Lucentis approved for visual impairment due to retinal vein occlusion

Ranibizumab is derived from the same antibody as the cancer drug bevacizumab (Avastin).
Ranibizumab is derived from the same antibody as the cancer drug bevacizumab (Avastin).

Lucentis (ranibizumab) can now be prescribed to treat visual impairment due to macular oedema secondary to retinal vein occlusion. The VEGF-targeting antibody fragment was previously licensed for neovascular (wet) age-related macular degeneration and visual impairment due to diabetic macular oedema.
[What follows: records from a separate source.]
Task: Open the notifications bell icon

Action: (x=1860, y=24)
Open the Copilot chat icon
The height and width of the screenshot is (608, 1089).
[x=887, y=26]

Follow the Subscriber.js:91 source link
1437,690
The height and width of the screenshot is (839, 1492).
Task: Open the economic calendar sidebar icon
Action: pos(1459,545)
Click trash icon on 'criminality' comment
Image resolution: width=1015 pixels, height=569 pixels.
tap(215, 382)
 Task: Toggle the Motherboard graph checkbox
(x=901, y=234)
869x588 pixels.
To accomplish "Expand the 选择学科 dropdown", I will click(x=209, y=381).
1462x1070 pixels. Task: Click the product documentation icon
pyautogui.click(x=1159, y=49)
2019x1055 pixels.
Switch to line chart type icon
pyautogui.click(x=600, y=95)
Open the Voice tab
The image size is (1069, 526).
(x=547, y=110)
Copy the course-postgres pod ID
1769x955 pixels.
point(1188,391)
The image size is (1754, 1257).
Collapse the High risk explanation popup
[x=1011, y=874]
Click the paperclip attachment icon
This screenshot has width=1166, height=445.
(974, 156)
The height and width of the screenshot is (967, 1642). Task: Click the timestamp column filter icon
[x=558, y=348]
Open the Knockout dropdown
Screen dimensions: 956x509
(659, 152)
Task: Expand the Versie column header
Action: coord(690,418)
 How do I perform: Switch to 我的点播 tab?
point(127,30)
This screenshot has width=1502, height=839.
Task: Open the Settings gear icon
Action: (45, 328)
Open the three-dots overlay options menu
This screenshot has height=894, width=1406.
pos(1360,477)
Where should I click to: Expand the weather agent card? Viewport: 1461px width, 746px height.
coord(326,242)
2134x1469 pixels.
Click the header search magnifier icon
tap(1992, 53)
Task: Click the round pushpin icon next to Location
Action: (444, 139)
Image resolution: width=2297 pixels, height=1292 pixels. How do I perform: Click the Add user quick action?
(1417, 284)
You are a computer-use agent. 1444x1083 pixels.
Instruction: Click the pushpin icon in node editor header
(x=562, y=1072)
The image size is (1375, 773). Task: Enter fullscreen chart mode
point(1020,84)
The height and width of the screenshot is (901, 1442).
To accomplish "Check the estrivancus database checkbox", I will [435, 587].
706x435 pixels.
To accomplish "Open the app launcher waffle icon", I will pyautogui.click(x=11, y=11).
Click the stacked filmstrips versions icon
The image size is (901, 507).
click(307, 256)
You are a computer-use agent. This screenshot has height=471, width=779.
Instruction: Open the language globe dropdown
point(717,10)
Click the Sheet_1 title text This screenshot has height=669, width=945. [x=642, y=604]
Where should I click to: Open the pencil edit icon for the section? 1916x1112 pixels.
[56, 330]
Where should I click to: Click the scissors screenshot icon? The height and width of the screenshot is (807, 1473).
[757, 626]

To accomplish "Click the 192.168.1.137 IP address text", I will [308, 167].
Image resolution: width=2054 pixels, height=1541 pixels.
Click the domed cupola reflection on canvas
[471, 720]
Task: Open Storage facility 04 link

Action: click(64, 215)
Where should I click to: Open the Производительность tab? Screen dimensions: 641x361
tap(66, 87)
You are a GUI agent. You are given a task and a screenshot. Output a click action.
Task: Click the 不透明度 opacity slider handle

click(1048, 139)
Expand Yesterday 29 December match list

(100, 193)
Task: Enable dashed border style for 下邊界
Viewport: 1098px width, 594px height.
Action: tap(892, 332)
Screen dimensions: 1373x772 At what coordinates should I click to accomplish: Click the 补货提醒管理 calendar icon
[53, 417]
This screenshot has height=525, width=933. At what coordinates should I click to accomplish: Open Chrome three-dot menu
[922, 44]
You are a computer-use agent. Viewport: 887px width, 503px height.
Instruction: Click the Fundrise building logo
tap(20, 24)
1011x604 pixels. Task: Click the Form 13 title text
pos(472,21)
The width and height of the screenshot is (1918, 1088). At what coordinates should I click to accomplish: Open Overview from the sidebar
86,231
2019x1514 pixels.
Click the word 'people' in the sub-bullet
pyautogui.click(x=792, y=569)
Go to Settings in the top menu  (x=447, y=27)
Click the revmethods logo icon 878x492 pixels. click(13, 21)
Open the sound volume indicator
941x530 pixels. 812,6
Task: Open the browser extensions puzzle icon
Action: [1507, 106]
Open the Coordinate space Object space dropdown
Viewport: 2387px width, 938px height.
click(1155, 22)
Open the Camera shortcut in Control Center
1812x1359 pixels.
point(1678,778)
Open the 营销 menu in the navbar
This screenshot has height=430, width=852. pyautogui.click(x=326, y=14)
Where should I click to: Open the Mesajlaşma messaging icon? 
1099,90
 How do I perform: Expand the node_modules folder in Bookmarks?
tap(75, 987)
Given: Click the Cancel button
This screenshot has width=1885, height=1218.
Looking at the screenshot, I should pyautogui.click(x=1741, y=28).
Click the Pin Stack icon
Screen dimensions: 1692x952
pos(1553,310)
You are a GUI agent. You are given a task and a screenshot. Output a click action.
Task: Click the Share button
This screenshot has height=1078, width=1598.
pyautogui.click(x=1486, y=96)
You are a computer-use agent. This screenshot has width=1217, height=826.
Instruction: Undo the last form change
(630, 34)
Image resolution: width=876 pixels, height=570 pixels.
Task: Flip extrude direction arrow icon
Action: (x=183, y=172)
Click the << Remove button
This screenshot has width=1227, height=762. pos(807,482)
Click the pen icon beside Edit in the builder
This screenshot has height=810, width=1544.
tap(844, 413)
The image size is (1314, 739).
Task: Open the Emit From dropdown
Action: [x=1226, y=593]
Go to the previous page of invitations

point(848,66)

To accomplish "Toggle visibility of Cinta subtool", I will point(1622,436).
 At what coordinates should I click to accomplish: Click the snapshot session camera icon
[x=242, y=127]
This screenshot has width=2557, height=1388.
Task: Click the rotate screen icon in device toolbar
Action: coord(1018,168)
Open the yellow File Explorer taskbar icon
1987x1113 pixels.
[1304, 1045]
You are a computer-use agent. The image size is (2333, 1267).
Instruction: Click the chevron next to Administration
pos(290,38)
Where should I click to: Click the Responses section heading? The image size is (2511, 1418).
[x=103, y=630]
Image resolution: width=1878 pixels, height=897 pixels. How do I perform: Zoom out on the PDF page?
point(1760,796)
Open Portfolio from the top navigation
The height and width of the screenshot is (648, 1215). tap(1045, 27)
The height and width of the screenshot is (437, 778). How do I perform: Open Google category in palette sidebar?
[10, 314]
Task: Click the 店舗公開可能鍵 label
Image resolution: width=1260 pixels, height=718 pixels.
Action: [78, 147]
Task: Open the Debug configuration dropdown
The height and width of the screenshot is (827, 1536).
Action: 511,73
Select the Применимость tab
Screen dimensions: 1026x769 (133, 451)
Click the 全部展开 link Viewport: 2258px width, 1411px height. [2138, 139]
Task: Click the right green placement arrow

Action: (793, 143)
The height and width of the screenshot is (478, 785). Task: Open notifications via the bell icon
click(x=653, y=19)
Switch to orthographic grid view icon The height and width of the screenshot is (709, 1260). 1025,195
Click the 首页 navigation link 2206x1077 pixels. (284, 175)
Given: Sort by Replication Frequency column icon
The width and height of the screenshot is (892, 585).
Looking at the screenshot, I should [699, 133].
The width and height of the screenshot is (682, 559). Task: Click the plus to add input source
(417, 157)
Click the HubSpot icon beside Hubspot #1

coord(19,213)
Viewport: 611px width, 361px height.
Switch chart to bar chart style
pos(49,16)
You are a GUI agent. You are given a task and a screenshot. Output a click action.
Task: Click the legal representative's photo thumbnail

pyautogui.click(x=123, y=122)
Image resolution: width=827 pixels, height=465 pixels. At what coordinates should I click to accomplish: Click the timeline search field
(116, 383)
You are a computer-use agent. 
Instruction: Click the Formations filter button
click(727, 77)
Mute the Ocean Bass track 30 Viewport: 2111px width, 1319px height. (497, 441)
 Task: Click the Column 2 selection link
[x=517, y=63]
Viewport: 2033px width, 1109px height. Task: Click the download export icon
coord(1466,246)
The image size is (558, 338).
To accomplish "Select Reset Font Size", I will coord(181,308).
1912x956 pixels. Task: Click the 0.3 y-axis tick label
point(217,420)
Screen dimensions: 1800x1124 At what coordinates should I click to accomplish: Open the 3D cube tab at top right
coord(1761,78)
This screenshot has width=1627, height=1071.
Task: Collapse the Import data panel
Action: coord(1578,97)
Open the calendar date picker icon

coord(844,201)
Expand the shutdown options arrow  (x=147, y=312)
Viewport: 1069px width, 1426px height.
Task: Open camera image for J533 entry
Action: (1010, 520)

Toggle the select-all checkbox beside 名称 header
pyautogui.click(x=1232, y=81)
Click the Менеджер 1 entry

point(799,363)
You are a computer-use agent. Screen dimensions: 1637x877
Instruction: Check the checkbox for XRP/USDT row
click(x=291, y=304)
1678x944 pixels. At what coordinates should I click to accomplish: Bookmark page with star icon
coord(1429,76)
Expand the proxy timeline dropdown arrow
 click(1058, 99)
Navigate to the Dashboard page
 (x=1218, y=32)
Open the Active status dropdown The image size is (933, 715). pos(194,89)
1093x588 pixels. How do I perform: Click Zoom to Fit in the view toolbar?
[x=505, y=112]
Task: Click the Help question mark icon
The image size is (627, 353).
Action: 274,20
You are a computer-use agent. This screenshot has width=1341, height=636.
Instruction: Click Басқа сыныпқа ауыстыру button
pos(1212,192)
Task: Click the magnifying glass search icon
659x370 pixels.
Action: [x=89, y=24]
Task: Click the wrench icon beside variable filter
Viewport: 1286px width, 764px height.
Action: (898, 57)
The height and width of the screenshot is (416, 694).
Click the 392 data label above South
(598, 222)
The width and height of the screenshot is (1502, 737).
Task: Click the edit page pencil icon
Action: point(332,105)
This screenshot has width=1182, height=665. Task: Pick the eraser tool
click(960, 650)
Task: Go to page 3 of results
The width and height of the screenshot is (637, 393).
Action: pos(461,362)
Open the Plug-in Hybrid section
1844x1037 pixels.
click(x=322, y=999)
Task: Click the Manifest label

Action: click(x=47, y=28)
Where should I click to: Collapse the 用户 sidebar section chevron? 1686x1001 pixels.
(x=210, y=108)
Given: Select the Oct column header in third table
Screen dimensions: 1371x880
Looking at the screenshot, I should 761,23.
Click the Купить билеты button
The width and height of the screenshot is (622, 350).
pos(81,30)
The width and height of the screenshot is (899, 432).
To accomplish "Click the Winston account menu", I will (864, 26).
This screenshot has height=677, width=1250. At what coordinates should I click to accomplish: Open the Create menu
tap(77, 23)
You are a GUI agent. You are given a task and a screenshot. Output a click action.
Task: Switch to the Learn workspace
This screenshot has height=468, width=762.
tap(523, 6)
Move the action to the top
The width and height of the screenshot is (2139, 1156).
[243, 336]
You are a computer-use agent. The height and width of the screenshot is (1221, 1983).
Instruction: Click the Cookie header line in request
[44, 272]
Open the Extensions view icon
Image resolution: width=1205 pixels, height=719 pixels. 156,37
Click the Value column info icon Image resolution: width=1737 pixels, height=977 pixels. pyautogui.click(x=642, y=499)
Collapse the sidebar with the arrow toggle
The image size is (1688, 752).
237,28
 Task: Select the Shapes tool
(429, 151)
The randomised, double-blind BRAVO and CRUISE studies tested ranibizumab in patients with visual impairment due to macular oedema secondary to branch RVO (n=397) and central RVO (n=392), respectively. Participants received either ranibizumab for 12 months or sham injections for 6 months followed by ranibizumab for the next 6 months. Mean increase in visual acuity at 6 months was significantly greater in the ranibizumab-only group than the sham/ranibizumab group in both studies (p<0.0001).

Overall, 60.3% of ranibizumab patients in BRAVO and 50.8% of those in CRUISE experienced a gain of 15 or more letters by 12 months, compared with 43.9% and 33.1%, respectively of sham/ranibizumab patients.

Dosing for the new indication is the same as for diabetic macular oedema: 0.5mg by monthly intravitreal injection.